---------- AVAILABLE RECORDS ----------

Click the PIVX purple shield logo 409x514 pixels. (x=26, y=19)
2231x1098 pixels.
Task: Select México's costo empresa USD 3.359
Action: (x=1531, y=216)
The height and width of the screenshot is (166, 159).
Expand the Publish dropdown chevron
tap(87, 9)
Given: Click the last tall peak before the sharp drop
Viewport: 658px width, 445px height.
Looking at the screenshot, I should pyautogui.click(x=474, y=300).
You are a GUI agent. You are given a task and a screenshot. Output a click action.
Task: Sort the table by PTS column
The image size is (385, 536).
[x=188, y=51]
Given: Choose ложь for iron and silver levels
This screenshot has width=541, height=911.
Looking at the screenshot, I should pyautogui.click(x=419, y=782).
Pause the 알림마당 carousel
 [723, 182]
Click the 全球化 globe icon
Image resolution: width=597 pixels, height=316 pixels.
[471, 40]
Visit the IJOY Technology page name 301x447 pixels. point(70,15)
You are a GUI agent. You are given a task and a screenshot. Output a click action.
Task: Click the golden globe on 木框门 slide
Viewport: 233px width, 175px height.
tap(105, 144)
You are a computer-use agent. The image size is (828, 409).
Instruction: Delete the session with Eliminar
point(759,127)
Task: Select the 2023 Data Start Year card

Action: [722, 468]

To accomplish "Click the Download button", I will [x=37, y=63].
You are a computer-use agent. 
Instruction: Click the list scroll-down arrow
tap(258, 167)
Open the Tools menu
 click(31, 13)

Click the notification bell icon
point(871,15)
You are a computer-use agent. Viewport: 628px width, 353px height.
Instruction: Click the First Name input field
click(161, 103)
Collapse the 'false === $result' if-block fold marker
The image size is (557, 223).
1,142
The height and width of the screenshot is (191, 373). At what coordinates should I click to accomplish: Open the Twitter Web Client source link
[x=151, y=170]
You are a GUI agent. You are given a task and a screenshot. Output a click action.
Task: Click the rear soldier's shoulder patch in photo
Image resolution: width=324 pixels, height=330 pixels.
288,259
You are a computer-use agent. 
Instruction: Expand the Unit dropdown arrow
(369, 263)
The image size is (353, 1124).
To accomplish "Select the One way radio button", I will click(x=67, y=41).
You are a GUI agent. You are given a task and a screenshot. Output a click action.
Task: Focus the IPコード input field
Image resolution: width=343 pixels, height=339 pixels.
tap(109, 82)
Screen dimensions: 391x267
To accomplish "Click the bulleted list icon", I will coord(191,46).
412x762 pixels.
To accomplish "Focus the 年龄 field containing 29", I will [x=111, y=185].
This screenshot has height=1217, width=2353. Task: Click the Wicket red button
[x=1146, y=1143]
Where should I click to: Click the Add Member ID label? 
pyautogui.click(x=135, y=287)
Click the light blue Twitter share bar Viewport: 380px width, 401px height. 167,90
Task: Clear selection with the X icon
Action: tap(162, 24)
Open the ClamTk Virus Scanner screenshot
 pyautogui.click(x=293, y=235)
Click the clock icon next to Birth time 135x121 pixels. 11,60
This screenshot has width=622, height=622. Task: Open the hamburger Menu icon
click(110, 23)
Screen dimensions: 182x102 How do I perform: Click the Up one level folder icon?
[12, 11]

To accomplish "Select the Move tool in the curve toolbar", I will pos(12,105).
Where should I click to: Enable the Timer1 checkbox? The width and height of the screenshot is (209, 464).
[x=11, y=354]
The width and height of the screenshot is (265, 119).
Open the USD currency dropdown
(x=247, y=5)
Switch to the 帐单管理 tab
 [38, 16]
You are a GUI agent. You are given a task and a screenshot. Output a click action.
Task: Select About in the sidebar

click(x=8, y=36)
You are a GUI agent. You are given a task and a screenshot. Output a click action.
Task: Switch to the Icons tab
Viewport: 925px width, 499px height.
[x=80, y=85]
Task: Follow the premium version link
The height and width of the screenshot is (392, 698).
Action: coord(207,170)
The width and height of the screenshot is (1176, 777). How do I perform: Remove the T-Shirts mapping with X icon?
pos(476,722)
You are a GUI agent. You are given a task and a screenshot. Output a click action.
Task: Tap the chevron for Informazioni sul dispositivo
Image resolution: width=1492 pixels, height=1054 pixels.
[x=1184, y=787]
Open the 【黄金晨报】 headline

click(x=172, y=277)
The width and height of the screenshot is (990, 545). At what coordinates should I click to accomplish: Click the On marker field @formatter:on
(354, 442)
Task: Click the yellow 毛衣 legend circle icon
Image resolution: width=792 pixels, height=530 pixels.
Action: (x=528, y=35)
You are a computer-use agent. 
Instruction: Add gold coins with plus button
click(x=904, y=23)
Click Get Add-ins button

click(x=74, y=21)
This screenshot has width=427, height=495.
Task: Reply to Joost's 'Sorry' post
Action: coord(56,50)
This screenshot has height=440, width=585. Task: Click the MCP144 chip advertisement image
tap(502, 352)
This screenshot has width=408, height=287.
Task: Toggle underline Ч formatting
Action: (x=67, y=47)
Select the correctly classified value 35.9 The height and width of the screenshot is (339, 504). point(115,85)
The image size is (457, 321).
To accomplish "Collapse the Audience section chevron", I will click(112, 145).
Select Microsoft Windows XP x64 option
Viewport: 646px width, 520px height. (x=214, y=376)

----------

- **DESCRIPTION OF THE TASK**: Among the lines above, find those holding the word "Focus" and state how many there are, number only.

- **RESPONSE**: 2